■ PETUNJUK DAN KETENTUAN: Apa judul disertasi Pak Hamam Faizin menurut penggalan teks tentang penerjemahan Alquran di bawah? Tolong jawab singkat.

■ PENGGALAN TEKS:
- - - - - - -

Beberapa waktu yang lalu, penulis sempat mem-posting sebuah gambar yang penulis ambil dari disertasi Pak Hamam Faizin berjudul Sejarah Penerjemahan Alquran di Indonesia. Isi dari gambar tersebut adalah teks yang beliau nukil dari Nouman Ali Khan, pendiri The Bayyinah Institute for Arabic and Qur’anic Studies di Amerika. Teksnya berbunyi demikian,
“One question in translation, Fir‘aun was non-Arabic. But he speaks Arabic in the Qur’an. Musa was non-Arabic, but he speaks Arabic in the Qur’an. Isa was not Arabic, but he speaks Arabic in the Qur’an. Nuh, no one knows what he spoke, but he speaks Arabic in the Qur’an. Ibrahim travelled all over the place. He travelled in Iraq. He travelled in Palestine. He travelled all over. We don’t know what he spoke, but he spoke Arabic in the Qur’an. This means Allah is translating, isn’t He?”
“Satu hal dalam terjemahan, Fir‘aun bukanlah orang yang berbicara bahasa Arab. Namun, dia bicara bahasa Arab di dalam Alquran. Musa bukanlah orang yang berbicara bahasa Arab. Namun, ia berbicara bahasa Arab di dalam Alquran. Nuh, tidak ada yang tahu ia bicara dengan bahasa apa. Namun, dia berbicara bahasa Arab di dalam Alquran. Ibrahim berkelana ke sejumlah tempat. Ia berkelana ke Iraq. Ia berkelana ke Palestina. Ia berkelana ke tempat-tempat. Kita tidak tahu dia berbicara bahasa apa. Namun, dia berbicara bahasa Arab di dalam Alquran. Ini artinya, Allah menerjemahkan (bahasa mereka), bukan?”

- - - - - - -

■ CUPLIKAN DATA:
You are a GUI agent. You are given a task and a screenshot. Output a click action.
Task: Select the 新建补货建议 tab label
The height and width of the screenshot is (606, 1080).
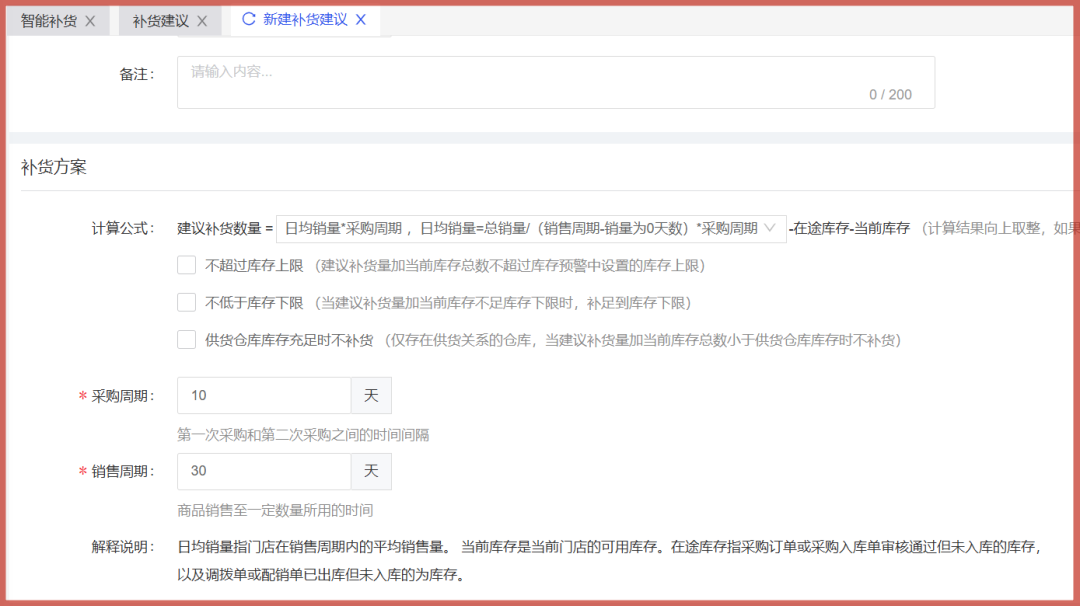(x=305, y=20)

- - - - - - -

■ JAWABAN LATIHAN: Sejarah Penerjemahan Alquran di Indonesia.